Relying on the Seller of Medicines:

  • This practice, often performed by non-pharmacists, involves queries about the strength, purpose, and potential side effects of medications.
  • Responses are typically offered free of charge under the condition that the prescribed medicines will be purchased from the same pharmacy.
  • The prescription, regardless of being issued by renowned specialists such as cardiologists, neurologists, or gastroenterologists, is unquestionably accepted based on the advice provided at the medical shop.
  • Interestingly, the same individual tends not to inquire about the health risks of alcohol consumption or the potential development of conditions like fatty liver, cirrhosis, and liver failure at a bar counter or liquor shop.
  • Similarly, they do not seek information from the personnel at a cigarette shop regarding the impact of smoking on their lungs and the risk of cancer.
  • In supermarkets, customers often overlook the insecticide coating on vegetables and fruits, rarely questioning the availability of safer alternatives.

Generic v/s Branded:

  • This is the situation in India’s over-the-counter sales, where a salesperson holds the authority to determine the brand of generic medicine (pharmacological compound) to be provided to a patient.
  • The prescribing doctor is restricted from specifying their preferred brand, in which they have confidence regarding quality.
  • On August 3, 2023, the National Medical Council (NMC) issued a directive requiring doctors to prescribe only generic names, leading to protests.
  • The avoidance of brand names is due to the perceived high costs associated with many brands, while generic names are more economical.
  • In 1975, the Hathi Committee advocated for the gradual elimination of all brand names.
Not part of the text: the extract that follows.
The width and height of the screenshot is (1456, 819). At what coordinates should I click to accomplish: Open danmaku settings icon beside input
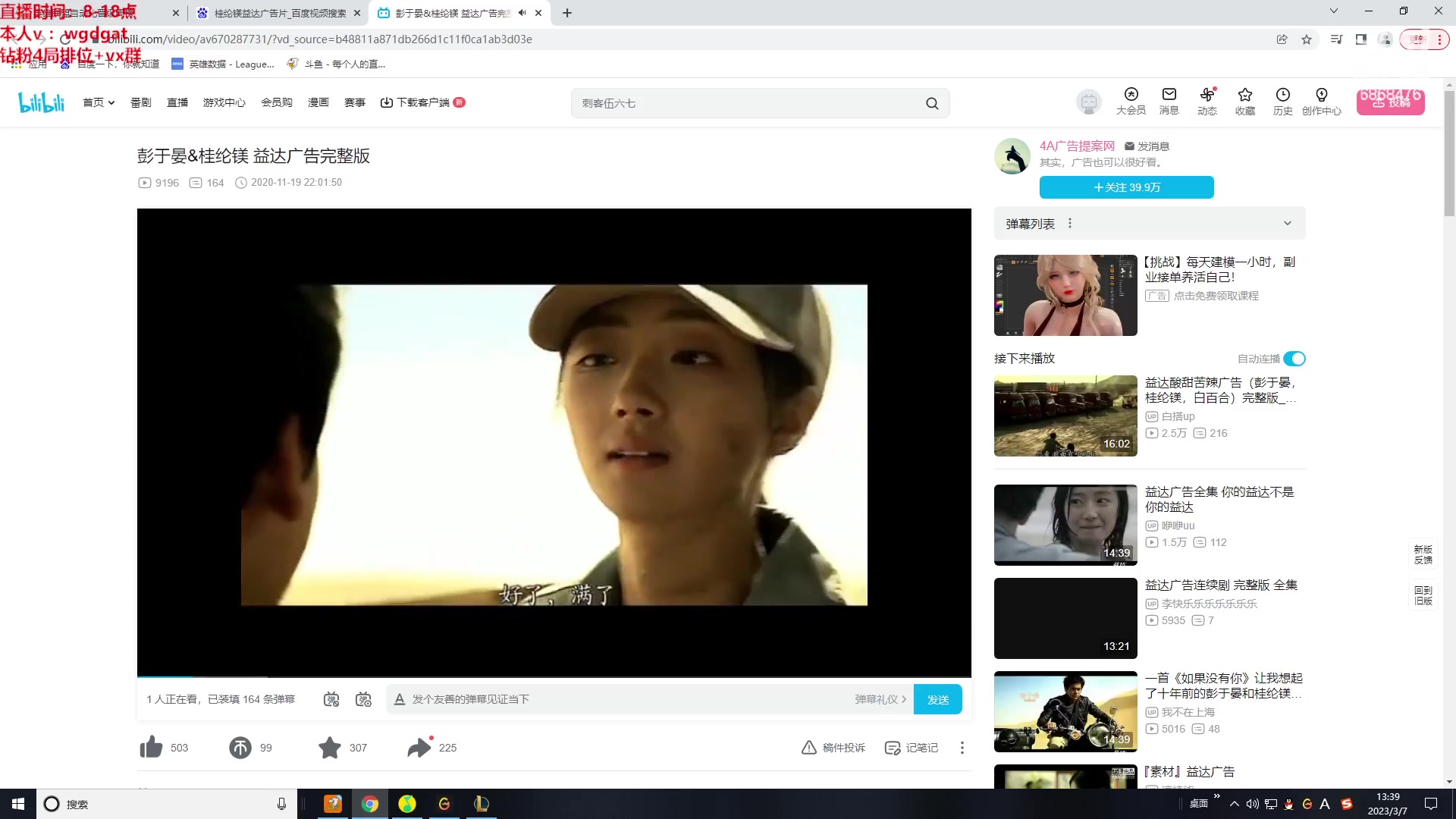[x=364, y=699]
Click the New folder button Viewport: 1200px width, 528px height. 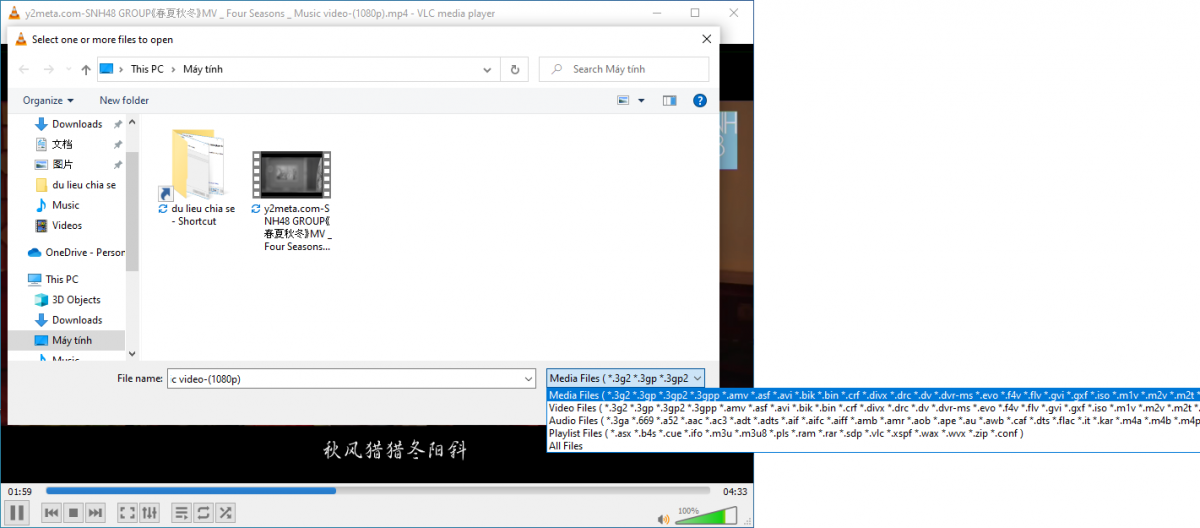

The notion that only certain renowned and branded companies maintain quality is a misconception perpetuated by prominent pharmaceutical companies, employing expensive propaganda and unethical marketing techniques.
  • There is a suspected collaboration between pharmaceutical companies and doctors, potentially leading to unethical practices such as accepting marketing incentives, promotions, or kickbacks.
  • However, the Indian Medical Association and affiliated professional organizations of specialists assert that enhancing access to affordable medicines is part of their ethical commitment to patients.
  • The success and reputation of a doctor in providing effective treatment rely on the reliability of the quantity and quality of the active pharmaceutical ingredient present in a tablet, syrup, or injection available at a pharmacy.

Quality of Drugs:

  • Ensuring 100% quality-tested drugs is imperative for patient safety, as even a 5% failure rate is deemed unacceptable.
  • The government is urged to implement stringent quality control measures, including periodic sampling and testing, banning substandard batches, and taking punitive actions against defaulting manufacturers.
  • Adopting the approach of the Tamil Nadu Medical Services Corporation Limited could be beneficial. In this practice, all medications supplied are placed in quarantine stock until double-blinded samples undergo clearance in quality testing conducted by both government and private sector laboratories. Only upon receiving a positive quality test report is the stock officially entered.
  • In the absence of concrete evidence ensuring the standard quality of all medicines in the market, some advocate allowing doctors to include the name of the trusted pharmaceutical company in their generic prescriptions.
  • This proposal aims to maintain quality control until the government can assure the market’s overall adherence to quality standards.

Other Concerns:

Additional concerns include the availability of essential medicines, unscientific combinations of medicines, and the need for monitoring the implementation of policies promoting free medicines and diagnostics under Universal Health Care. To achieve affordable medicines for all, measures like expanding Janaushadhi kendras, limiting profit margins for wholesalers and retailers, and banning unscientific medicine combinations are deemed necessary.

Conclusion:

Following protests by the Indian Medical Association, the NMC withdrew the order on ‘generic prescribing’ on August 23, 2023. However, this move is viewed as a step backward in achieving universal access to affordable generic medicines without brand names.